= Exercise objective =
Copy all records verbatim, images excluded.

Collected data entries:
= Beginning of Section =

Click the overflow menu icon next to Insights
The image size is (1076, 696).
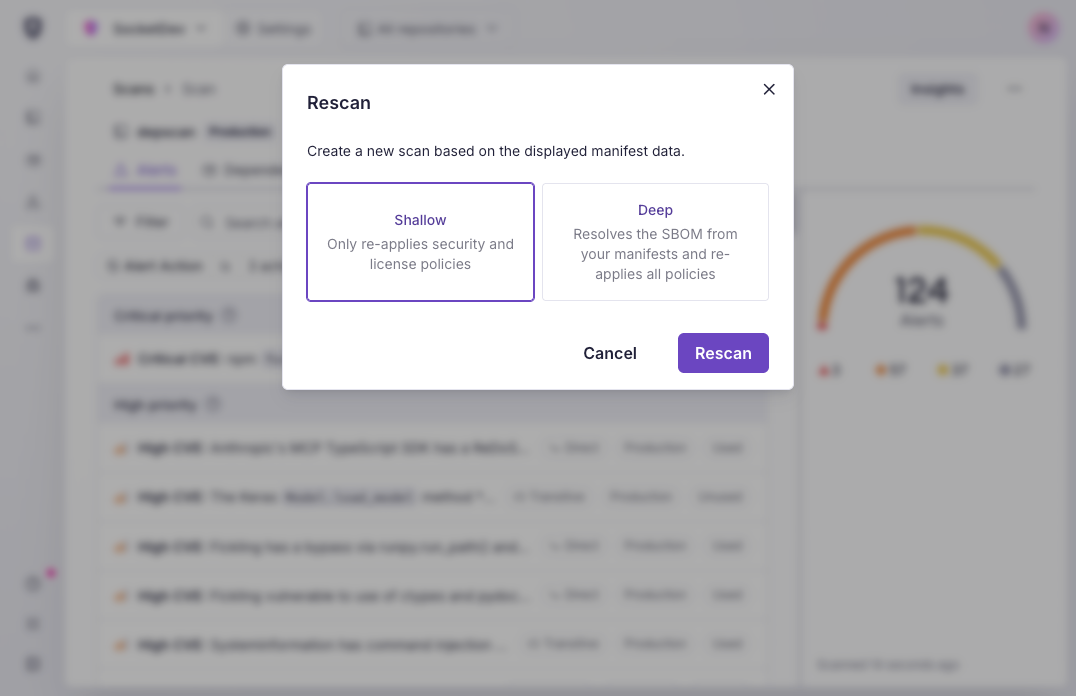[x=1015, y=89]
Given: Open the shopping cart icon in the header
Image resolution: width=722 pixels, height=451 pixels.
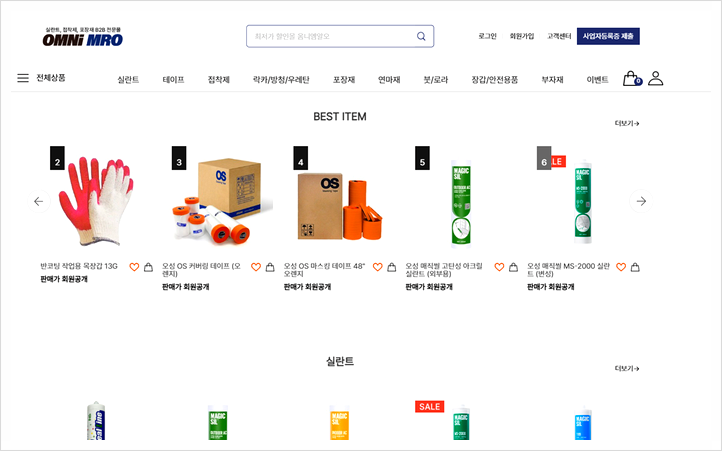Looking at the screenshot, I should click(631, 79).
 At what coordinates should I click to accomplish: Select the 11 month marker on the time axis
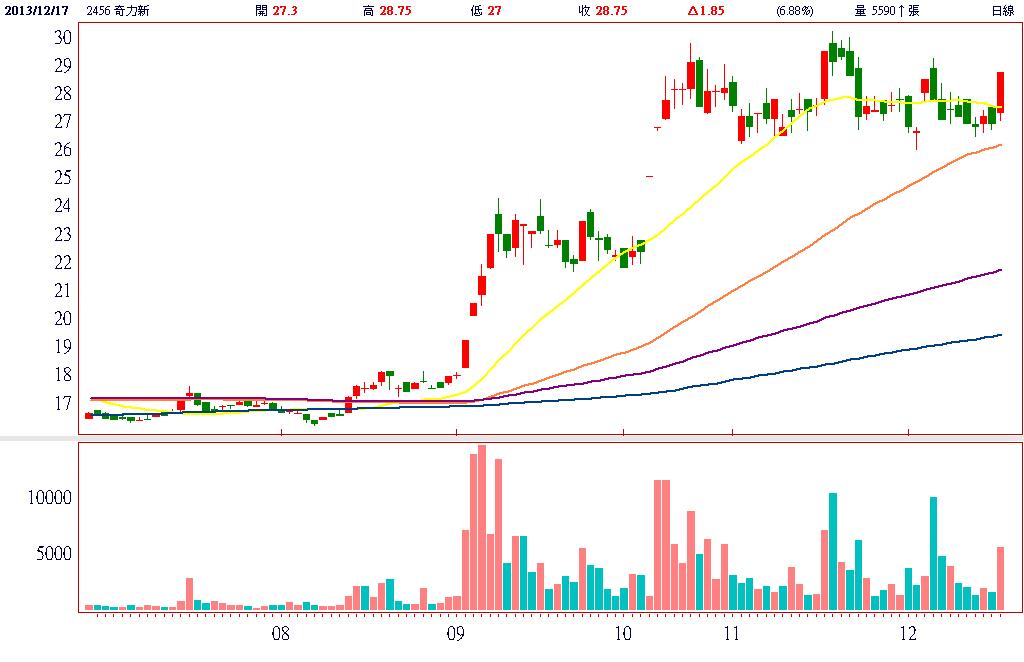pos(731,633)
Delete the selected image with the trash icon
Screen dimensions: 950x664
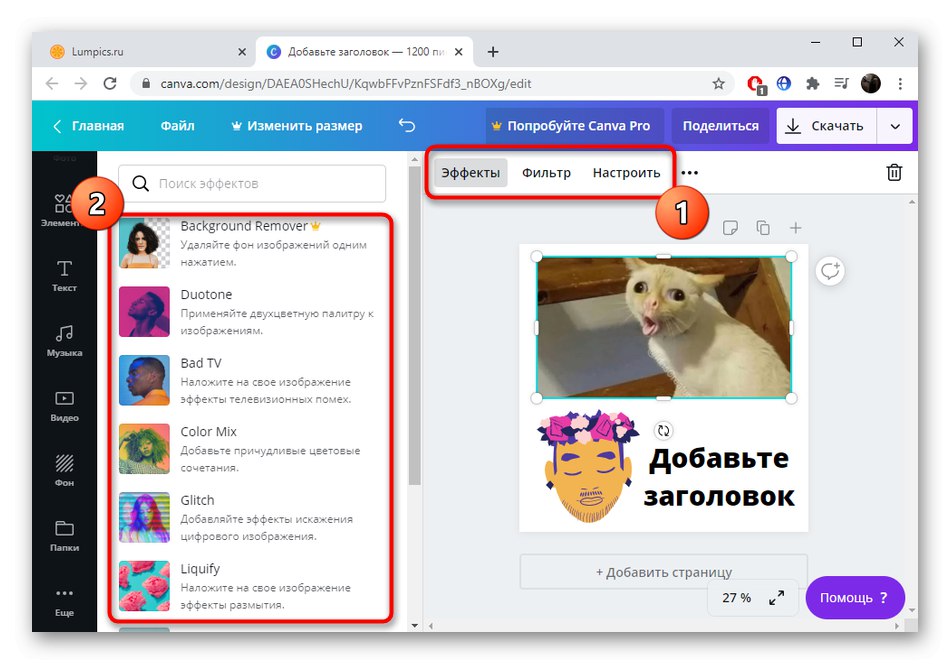pyautogui.click(x=895, y=172)
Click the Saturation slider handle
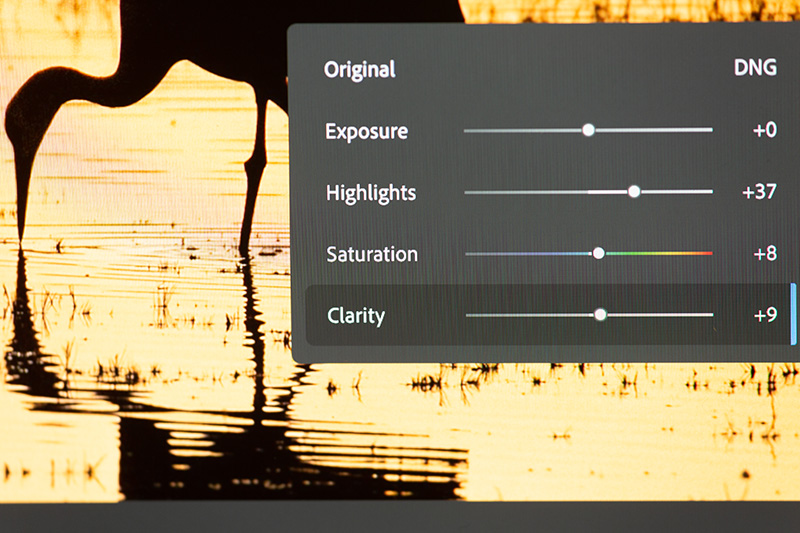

= End of Section =

= Expected answer =
Click the overflow menu icon next to Insights
The image size is (1076, 696).
[x=1015, y=89]
Given: Open the shopping cart icon in the header
Image resolution: width=722 pixels, height=451 pixels.
Looking at the screenshot, I should click(631, 79).
 At what coordinates should I click to accomplish: Select the 11 month marker on the time axis
pos(731,633)
Delete the selected image with the trash icon
Screen dimensions: 950x664
pyautogui.click(x=895, y=172)
Click the Saturation slider handle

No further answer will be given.